Kimberly Cassidy of 220 S. Morrow St. pleaded guilty in U.S. District Court in Johnstown last week to a charge of violating federal narcotics laws, according to U.S. Attorney David J. Hickton.
Cassidy was among about 15 people indicted last summer in a heroin and pain pill distribution ring that operated in Cambria, Indiana and Westmoreland counties.
Cassidy pleaded guilty to one count before U.S District Judge Kim R. Gibson.
Cassidy admitted her participation in the ring that operated from the spring of 2011 until the federal indictment on May 15, 2012.
The FBI alleges Cassidy, along with co-defendants, conspired to distribute and possess with intent to distribute heroin.
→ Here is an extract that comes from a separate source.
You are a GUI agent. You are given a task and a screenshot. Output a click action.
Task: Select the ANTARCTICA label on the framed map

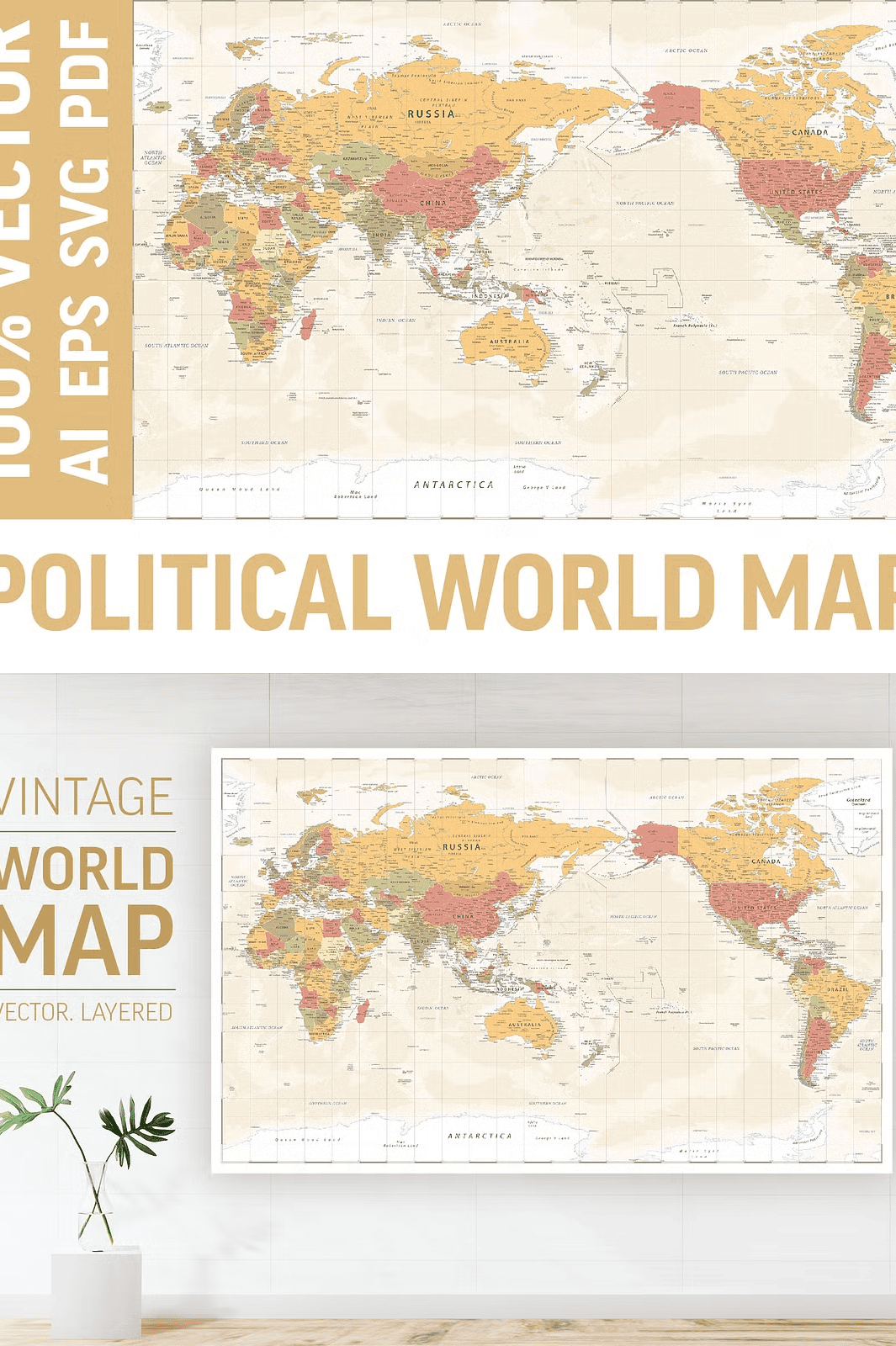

Two of the alleged ringleaders, Kenneth Irving “Kane” Carter, 32, of Detroit, and Dewann Jamal “Woods” Macon, 37, of 530 Stoney Run Road, Derry Township, are awaiting trial, according to court records.
During the probe, agents intercepted “hundreds of telephone calls” between the suspects, according to the complaint filed by FBI Special Agent Sandra J. Maier.
Macon worked as a “supervisor” for Carter, contacting others to drive to Detroit to pick up the heroin and deliver it to a “stash house” at 621 Bedford St., Johnstown, according to the FBI.
The drugs would then be prepared and packaged for street sales.
Gibson scheduled Cassidy's sentencing for June 27.
The law provides for a maximum total sentence of 20 years in prison and a fine of $1 million or both.
However, under the federal sentencing guidelines, the actual sentence imposed is based upon the seriousness of the offense and any prior criminal history.
State police and Indiana police were involved in the investigation that led to Cassidy's arrest.